The ETS, as designed, would punish polluters for all their emissions, not just those above the 1990 level set by the Kyoto Protocol.
Even if emissions were reduced to 1990 levels by 2025/2030, which he felt was unlikely, it would mean the Government would still collect $20b over that period.
He said the $20b figure assumed a low price for carbon — $22 a tonne — and if it was replaced with a “realistic figure” of up to $200 a tonne the windfall gain over the period would be in the region of $80b.
“Now that may well be a justified policy and it may well be able to be redistributed, but that is a tax restructure…buried inside an emissions trading system.”
Climate Change Minister David Parker said he fundamentally disagreed with the analysis and said the Government would never allow such a scenario to occur.
Mr Elder told MPs the complexities of the scheme were creating unintended consequences that saw the details change on a weekly basis.

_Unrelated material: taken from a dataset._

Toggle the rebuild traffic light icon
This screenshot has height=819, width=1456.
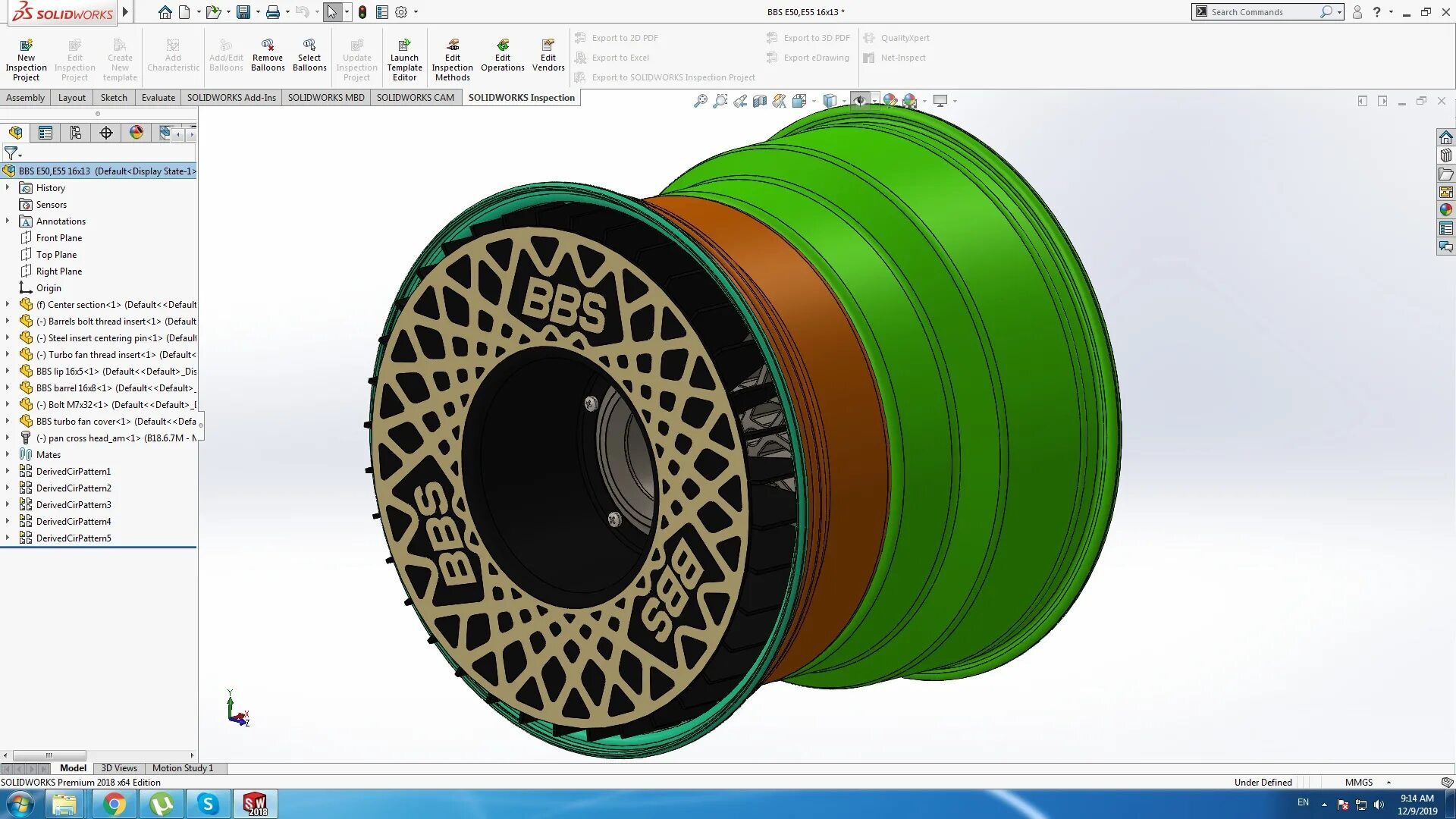[x=362, y=12]
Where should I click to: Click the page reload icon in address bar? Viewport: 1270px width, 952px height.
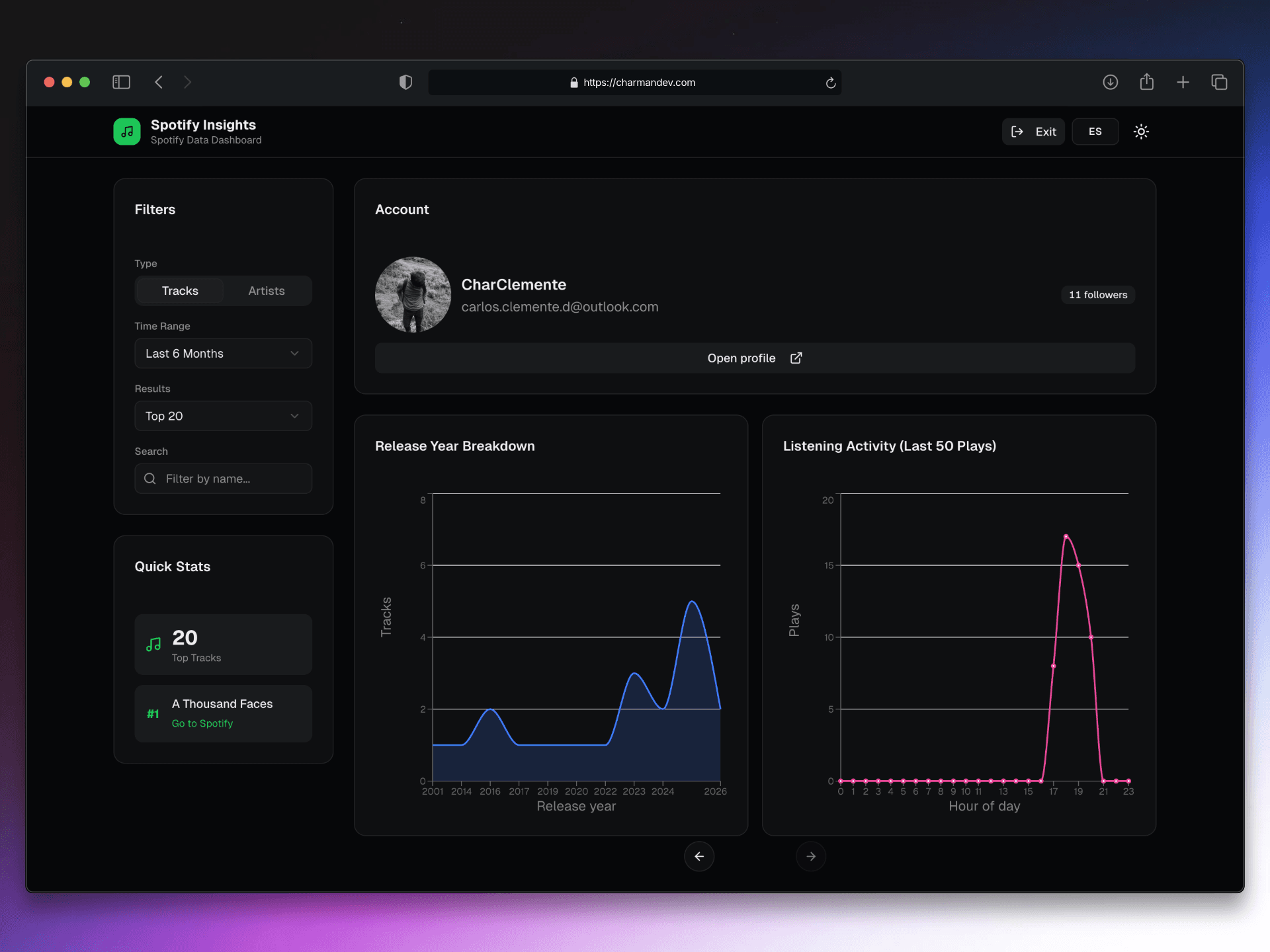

This was complicated by the number of processes going on simultaneously to write the policy even as the committee considered the legislation.
He said that the European Union took five years to design a much more modest trading system and still got it badly wrong first time around.
The climate change bill was laying down conditions that would exist 22 years away.
“People aren’t even born yet who will probably be playing for the All Blacks by the time this legislation is still showing its teeth…yet we are rushing this through in six months and it doesn’t make sense.”
Mr Elder said instead of having a prescriptive bill, it should be rewritten into more general enabling legislation.
Then over the next year the details could be thrashed out and slotted into place.
He said the rush to put the ETS in place was not necessary as most sectors were now not being hit by the scheme until 2011 and onwards.
So who thinks the Government will refund all those billions that they will accidentially accumulate?
It is worth noting Elder is not saying do not have an ETS. He said this is a scheme for the next 22+ years, and trying to finalise it is six months is going to be a disaster. The EU took five years. And with the Government delaying the first sectors by a year, there is no real reason not to delay it.